O rabino Nilton Bonder resume sua visão sobre a paranormalidade com a velha expressão em castelhano.

No creo en brujas, pero que las hay, las hay.

“Não acho que seja tudo besteira, mas também não acho que seja tudo verdade,” Bonder disse ao Brazil Journal. “Como líder espiritual, sempre tento botar um pé na porta no mundo do desconhecido.”

Para sintetizar essa visão (e relatar suas experiências com a paranormalidade), Bonder está lançando Zona Crepuscular (192 págs, Editora Rocco), uma coletânea de 25 contos que misturam  ficção com experiências pessoais do rabino.

Mais conhecido pela peça A Alma Imoral – em cartaz há 17 anos ininterruptos e já vista por mais de 600 mil pessoas – Bonder parte de casos reais que vivenciou em 40 anos de vida rabínica para construir histórias de ficção no entorno desses eventos, criando uma narrativa atraente para o leitor.

Nilton BonderSão casos como o da mulher que ligou para Bonder pedindo que ele acompanhasse uma cirurgia que ela faria para retirar um tumor.
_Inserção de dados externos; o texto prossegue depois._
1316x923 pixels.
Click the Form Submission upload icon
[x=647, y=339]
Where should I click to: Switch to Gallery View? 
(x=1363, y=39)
O plot twist: a cirurgia seria feita pelo Dr. Fritz, uma entidade que seria incorporada por uma pessoa.

Outro caso é o da família que procurou Bonder afirmando que seu filho estava passando por um momento estranho, que – eles achavam – poderia ser a manifestação de um Poltergeist. (Quando o menino entrou na sala, todos os vidros dos diplomas de Bonder se estilhaçaram.)

Há ainda o relato de um casamento post mortem que Bonder firmou.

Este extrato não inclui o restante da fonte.